The Implementation Phase translates the planned objectives into coordinated action. The Facilitator remains in the coordination space; team members work on their objectives separately and report at defined intervals.


## □ Step 9 — Situation Freeze
**Phase:** Implementation · **Led by:** □ Facilitator

### ○ Owner
- [ ] Confirm all objectives and the next Situation Briefing time before leaving the coordination space
- [ ] Begin execution of Owner-assigned objectives

### □ Facilitator
- [ ] Create a photographic record of all three boards — this is the first documentation point of the cycle
- [ ] Confirm that the time for the next Situation Briefing is set and communicated
- [ ] Remain in the coordination space; the Facilitator does not leave during the Implementation Phase
- [ ] As team members depart for execution, ensure each person confirms their assigned objectives and the reporting schedule

### ◇ Domain Owner
- [ ] Confirm assigned objectives and reporting schedule before departing to lead the DRT

### △ Supporter
- [ ] Confirm assigned objectives and reporting schedule before departing to coordinate execution

> **Done when:** All three boards are finalized and photographically documented, execution begins, and the start of the next planning cycle is defined.

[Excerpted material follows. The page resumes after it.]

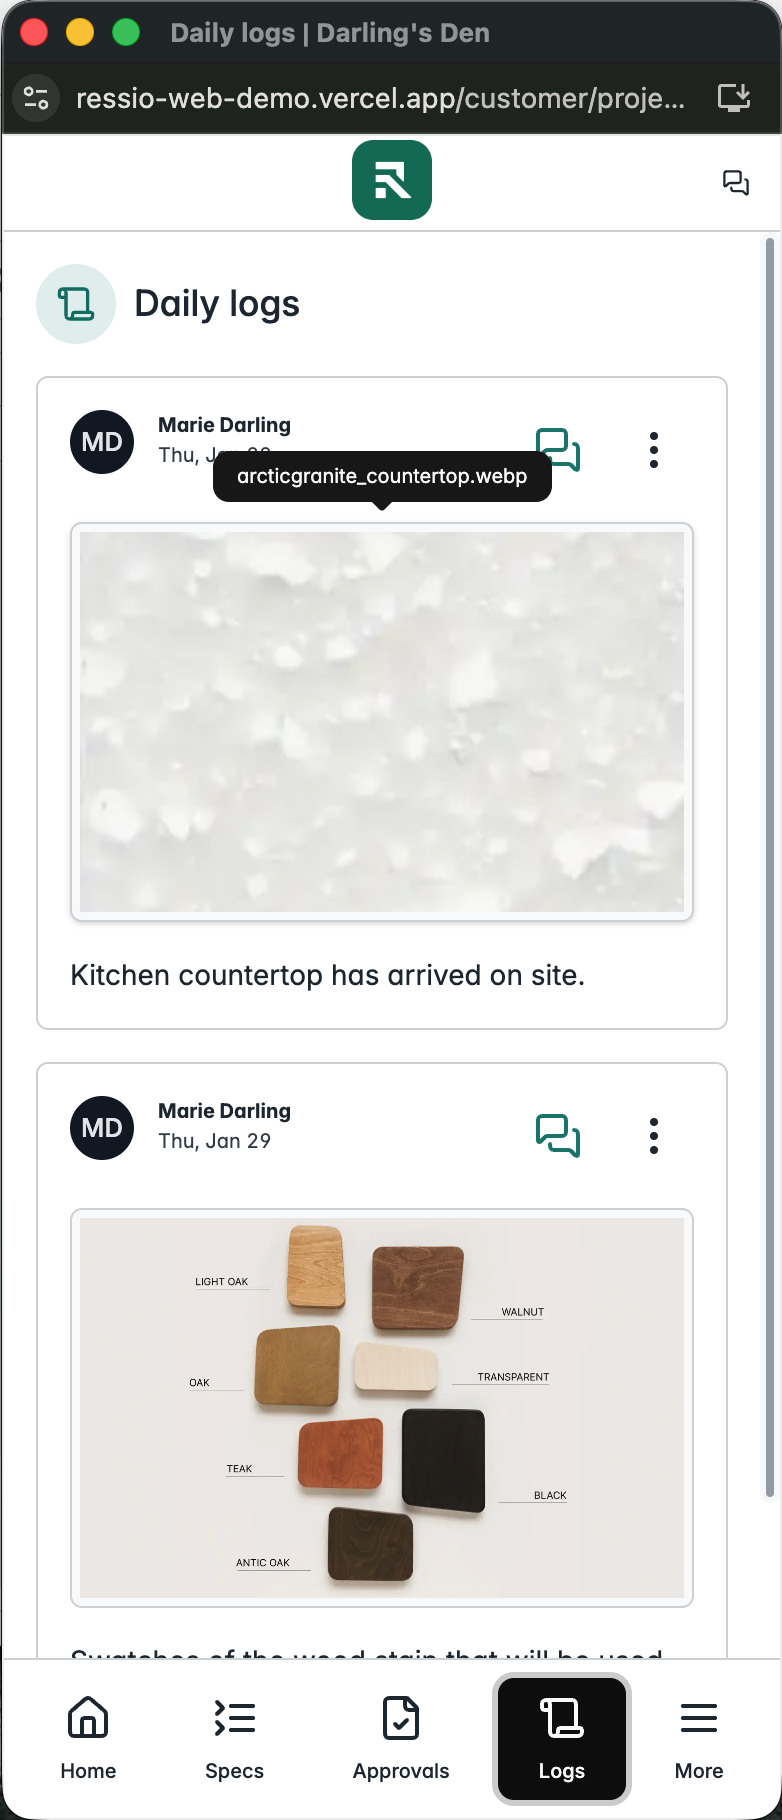Open comments on the wood stain log
This screenshot has width=782, height=1820.
[558, 1136]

## ○ □ Step 10 — Transmission of Tasks
**Phase:** Implementation · **Led by:** ○ □ Owner + Facilitator

> Objectives from Board 3 are translated into concrete tasks for transmission. An objective defines *what* must be achieved; a task defines *how* and *by whom*.

### ○ Owner
- [ ] Transmit objectives as clearly defined tasks in written form to the responsible resources
- [ ] Ensure each task description includes: objective (outcome), responsibility (single person), resources, deadline, and reporting expectations

### □ Facilitator
- [ ] Review each task description before transmission for completeness: objective, responsibility, resources, deadline, communication expectations
- [ ] Ensure each task on Board 3 has exactly one accountable person assigned
- [ ] Verify that task formulations describe outcomes, not activities
- [ ] Confirm that written transmission has occurred for every task; verbal briefings are supplements, not substitutes
- [ ] Update Board 3 to reflect all assigned tasks as "open" with the responsible person noted

### ◇ Domain Owner
- [ ] Receive transmitted tasks and translate them into domain-level coordination for the DRT

### △ Supporter
- [ ] Receive transmitted tasks and confirm understanding of objective, deadline, and reporting expectations

> **Done when:** All objectives are translated into clearly documented tasks with outcome, responsibility, resources, deadline, and communication expectations — transmitted in writing to all responsible resources.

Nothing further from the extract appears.